L’Industry 4.0, l’Internet of Things, gli Smart Devices e il Cloud, portano a migliorie e a sviluppi impensabili fino a qualche anno fa, sia in termini di costi che di velocità di realizzazione dei progetti. Una ricerca della IDC (una delle principali società in ricerche di mercato nel settore ICT e innovazione digitale) stima che solo in Italia entro il 2020 la spesa per il comparto IoT raggiungerà i 35 miliardi di dollari.
L’euforia verso queste nuove tecnologie spesso fa trascurare l’implementazione delle più elementari tecniche di sicurezza tanto da far parlare di “Insecurity by Design”, ad indicare che l’insicurezza sembra quasi un principio costitutivo del progetto. Le vulnerabilità non si riferiscono solo ai singoli componenti tecnici, ma anche ai sistemi informatici di cui fanno parte, alle procedure e alle risorse umane coinvolte.
Tutto ciò che è interconnesso con il Sistema Informativo Aziendale deve essere valutato anche dal lato della sicurezza per il suo intero ciclo di vita, dalla progettazione alla dismissione. Che si tratti di computer, tablet, telecamere, smart TV, sistemi di controllo e acquisizione (SCADA), macchine a controllo numerico (CNC), mezzi di trasporto o altro. Ognuno di questi soggetti può essere veicolo di attacchi verso altri sistemi aziendali.

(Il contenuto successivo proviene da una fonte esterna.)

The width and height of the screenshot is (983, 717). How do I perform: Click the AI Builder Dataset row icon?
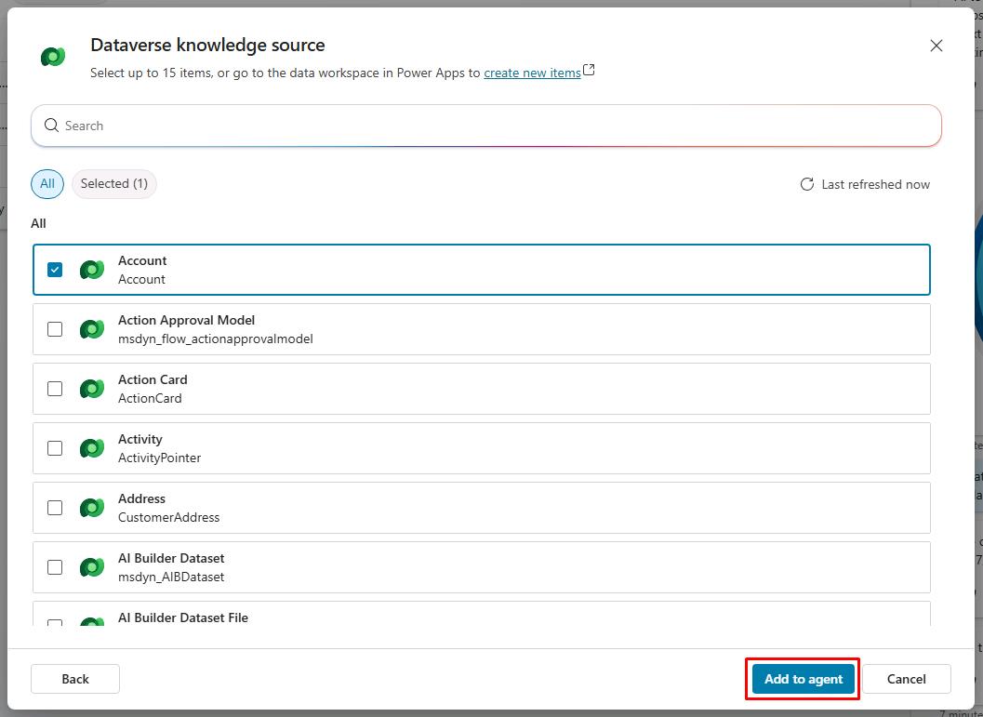coord(91,567)

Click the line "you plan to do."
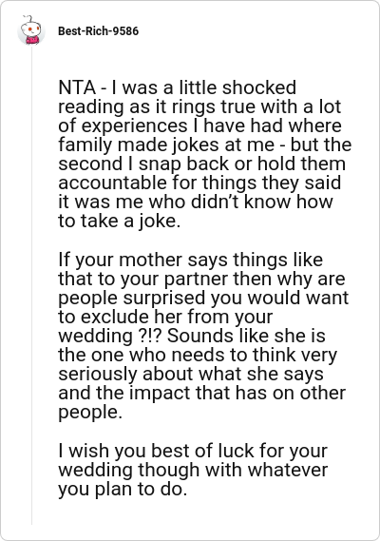(123, 489)
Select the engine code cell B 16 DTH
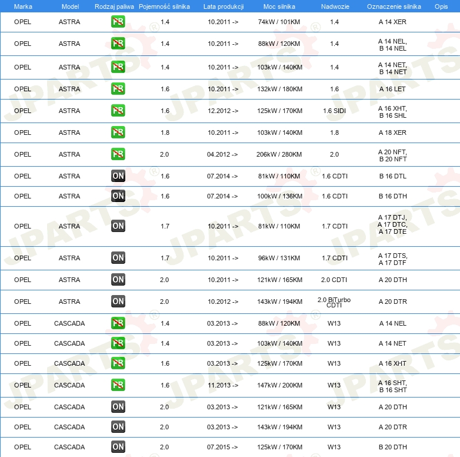 pos(392,196)

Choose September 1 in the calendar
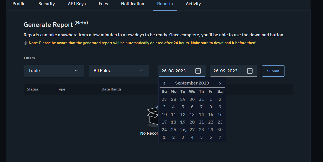coord(211,99)
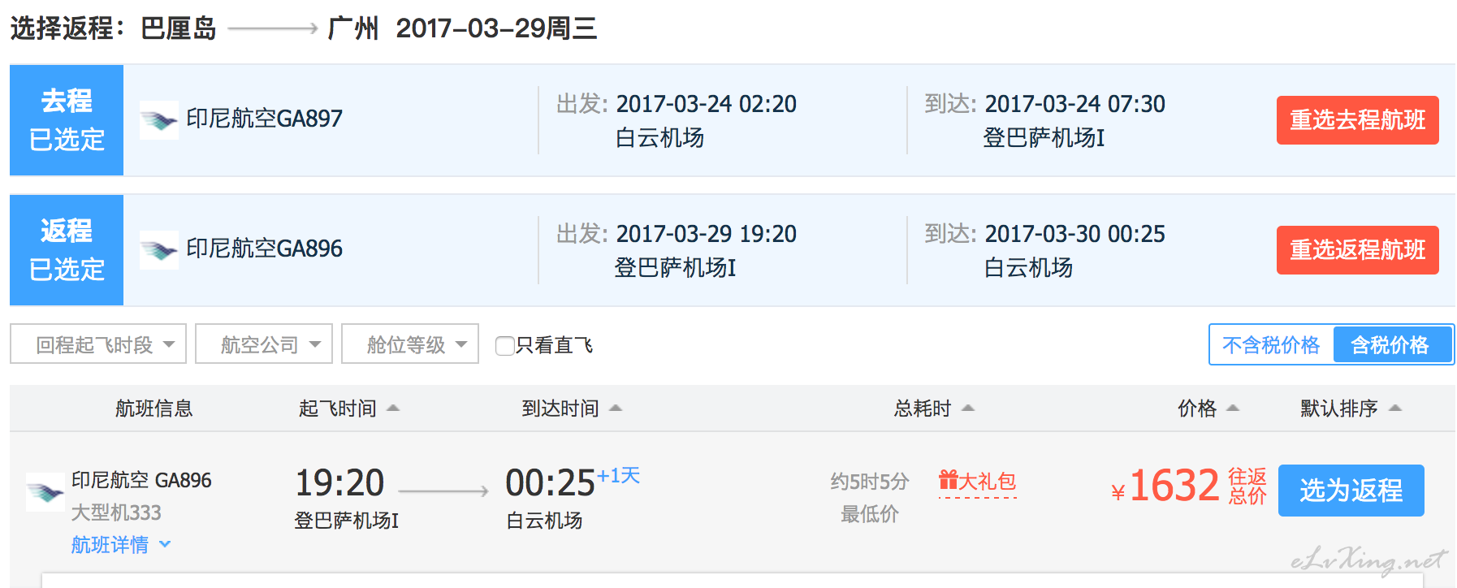Switch to 不含税价格 price view
Image resolution: width=1457 pixels, height=588 pixels.
[x=1271, y=345]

Dal 2016 diversi malware come Mirai, Persirai e il nuovo IoTroop (nato a fine 2017) scansionano ininterrottamente Internet alla ricerca di dispositivi da infettare, come router e telecamere, utilizzando una lista di credenziali impostate di fabbrica, password deboli, oppure le diverse vulnerabilità presenti nei firmware (il software integrato nei chip dei dispositivi) spesso non aggiornati. Attraverso device infettati si attaccano altri obiettivi, si inviano email truffa o di spam e potenzialmente si può accedere alla rete aziendale.
Anche un vecchio sistema che alla data di progettazione sarebbe stato impensabile collegare ad Internet, oggi, grazie anche agli incentivi allo sviluppo dell’Industry 4.0, può essere accessibile dall’esterno del perimetro aziendale. Già nel 2011 Mc Afee sosteneva che sarebbero bastati 3 minuti e 3 righe di codice per alterare il funzionamento di apparati elettromeccanici. Nel 2014 Kaspersky ha dichiarato che un sistema di controllo industriale connesso a Internet ha il 100% di probabilità che già dal primo giorno venga attaccato.
Un sistema di gestione dell’aria condizionata, pubblicato su Internet, può essere utilizzato per rubare informazioni sensibili oppure per interrompere la produzione per poi chiedere un riscatto per sbloccare gli apparati. Esattamente quello che è stato dimostrato nel 2016 al DEF CON di Las Vegas, quando 2 ricercatori hanno bloccato i climatizzatori della sala dove si teneva la conferenza impedendone la riaccensione.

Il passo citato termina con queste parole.